An ancient natural red plant dye could be used to create an eco-friendly, sustainable, lithium-ion battery, researchers say.

The dye the researchers are investigating for use in batteries comes from the roots of a climbing herb known as the madder plant. Civilizations in Asia and the Middle East first boiled madder roots more than 3,500 years ago to extract purpurin, a nontoxic dye they used to color fabrics vivid oranges, reds and pinks.

"This is a paradigm shift. For the last 3,000 years, we've used purpurin as a dye material — we never thought this could be used in energy storage," researcher George John, an organic chemist at the City College of New York, told TechNewsDaily. "This is definitely exciting to us and maybe future generations."
Rechargeable lithium-ion batteries power mobile devices and electric vehicles. Most lithium-ion batteries rely on cobalt as a key ingredient in the electrodes that electric current flows through.

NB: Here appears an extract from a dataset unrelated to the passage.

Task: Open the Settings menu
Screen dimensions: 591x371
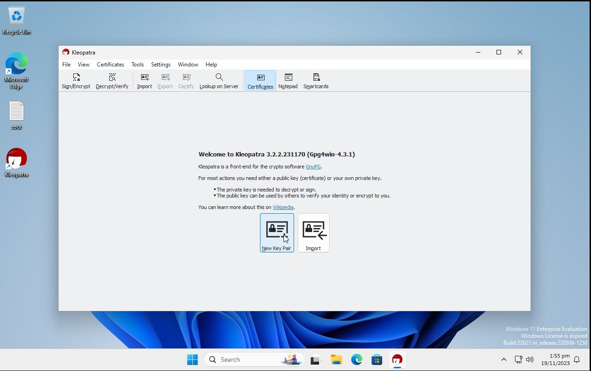Action: point(161,65)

"Thirty percent of globally produced cobalt is fed into battery technology," said researcher Arava Leela Mohana Reddy, a materials scientist at Rice University.

[Everything You Thought You Knew About Batteries Is Wrong]

However, mining cobalt is expensive, and supplies are finite. Fabricating and recycling lithium-ion batteries made with cobalt also demands high temperatures and lots of energy. In 2010, almost 10 billion lithium-ion batteries had to be recycled, Reddy said.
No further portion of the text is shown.